Well, that was fast. Just this morning we reported that a twitter account (that has since been deleted) got their hands on the script for Quentin Tarantino‘s upcoming spaghetti western. The title is now confirmed to be Django Unchained and we have a wealth of plot and production details.
Thompson on Hollywood first got the news that Tarantino has completed the script and it now lies in the hands of The Weinstein Company. His agency WME also confirm his Oscar-winning Inglourious Basterds star Christoph Waltz will lead the film, with the original star of the 1966 film Django (also, of course, serving as inspiration for this film) Franco Nero attached, along with Keith Carradine and Treat Williams.
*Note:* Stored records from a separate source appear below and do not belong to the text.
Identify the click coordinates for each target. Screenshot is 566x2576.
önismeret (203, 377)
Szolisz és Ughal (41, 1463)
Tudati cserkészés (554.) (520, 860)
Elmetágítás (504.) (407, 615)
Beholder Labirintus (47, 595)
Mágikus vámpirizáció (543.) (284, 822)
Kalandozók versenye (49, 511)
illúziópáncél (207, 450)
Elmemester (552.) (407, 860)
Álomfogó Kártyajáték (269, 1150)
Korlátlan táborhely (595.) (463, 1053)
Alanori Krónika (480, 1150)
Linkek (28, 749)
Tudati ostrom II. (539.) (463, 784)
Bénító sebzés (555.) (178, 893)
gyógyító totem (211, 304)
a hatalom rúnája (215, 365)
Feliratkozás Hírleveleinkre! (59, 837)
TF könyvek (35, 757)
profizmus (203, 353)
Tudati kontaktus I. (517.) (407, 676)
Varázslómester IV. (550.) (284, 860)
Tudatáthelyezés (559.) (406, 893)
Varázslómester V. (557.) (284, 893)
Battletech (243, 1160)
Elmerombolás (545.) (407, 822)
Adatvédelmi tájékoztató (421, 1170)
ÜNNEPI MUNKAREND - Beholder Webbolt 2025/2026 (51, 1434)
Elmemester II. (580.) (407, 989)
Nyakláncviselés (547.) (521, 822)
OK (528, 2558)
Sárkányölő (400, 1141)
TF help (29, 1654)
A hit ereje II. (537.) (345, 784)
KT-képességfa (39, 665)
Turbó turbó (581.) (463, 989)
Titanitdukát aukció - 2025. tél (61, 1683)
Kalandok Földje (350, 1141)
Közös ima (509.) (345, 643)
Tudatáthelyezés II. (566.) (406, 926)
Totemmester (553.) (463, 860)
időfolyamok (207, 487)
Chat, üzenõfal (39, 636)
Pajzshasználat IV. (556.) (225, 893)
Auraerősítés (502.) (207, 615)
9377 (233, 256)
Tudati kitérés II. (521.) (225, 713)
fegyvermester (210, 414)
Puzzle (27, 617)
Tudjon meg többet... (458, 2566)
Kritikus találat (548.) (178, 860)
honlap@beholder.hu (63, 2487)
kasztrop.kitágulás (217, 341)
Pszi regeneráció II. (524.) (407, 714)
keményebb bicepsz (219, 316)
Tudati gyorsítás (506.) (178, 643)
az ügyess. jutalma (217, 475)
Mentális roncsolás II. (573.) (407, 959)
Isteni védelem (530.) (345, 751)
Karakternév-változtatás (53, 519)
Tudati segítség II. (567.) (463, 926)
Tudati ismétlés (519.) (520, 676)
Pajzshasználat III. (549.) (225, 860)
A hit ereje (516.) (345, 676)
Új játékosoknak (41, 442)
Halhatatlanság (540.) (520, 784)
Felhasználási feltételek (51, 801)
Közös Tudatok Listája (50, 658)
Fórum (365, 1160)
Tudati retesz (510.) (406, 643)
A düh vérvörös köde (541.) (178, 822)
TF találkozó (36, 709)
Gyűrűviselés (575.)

It gets better. Shadow and Act uncovered the following Hollywood Elsewhere comment from a user who has claimed to have read the entire script. The basis matches up with what was previously though to be the logline. Check it out below.
Django is a freed slave, who, under the tutelage of a German bounty hunter (Christopher Waltz) becomes a bad-ass bounty hunter himself, and after assisting Waltz in taking down some bad guys for profit, is helped by Waltz in tracking down his slave wife and liberating her from an evil plantation owner. And that doesn’t even half begin to cover it! This film deals with racism as I’ve rarely seen it handled in a Hollywood film. While it’s 100 percent pure popcorn and revenge flick, it is pure genius in the way it takes on the evil slave owning south. Think of what he did with the Nazis in Inglorious and you’ll get a sense of what he’s doing with slave owners and slave overseers in this one.
And finally Deadline reports that that The Weinstein Company will handle domestic distribution and after helping with Inglourious Basterds, Universal International has first look to co-finance and oversee foreign distribution. Tarantino will also meet with Warner Bros, Paramount and Sony Pictures as other options.
The best news of all, however, is that Tarantino is pursuing a “top-shelf” cast for the film and it will shoot either late summer or fall depending on the availability of his cast. This could put it as early as a Cannes 2012 debut. I know it is a lot to take in, but with Waltz and Tarantino teaming up for a western, this has shot up to one of my most-anticipated projects on the horizon. But I didn’t have to tell you that.
What do you think about this new info? Who should join Tarantino’s western?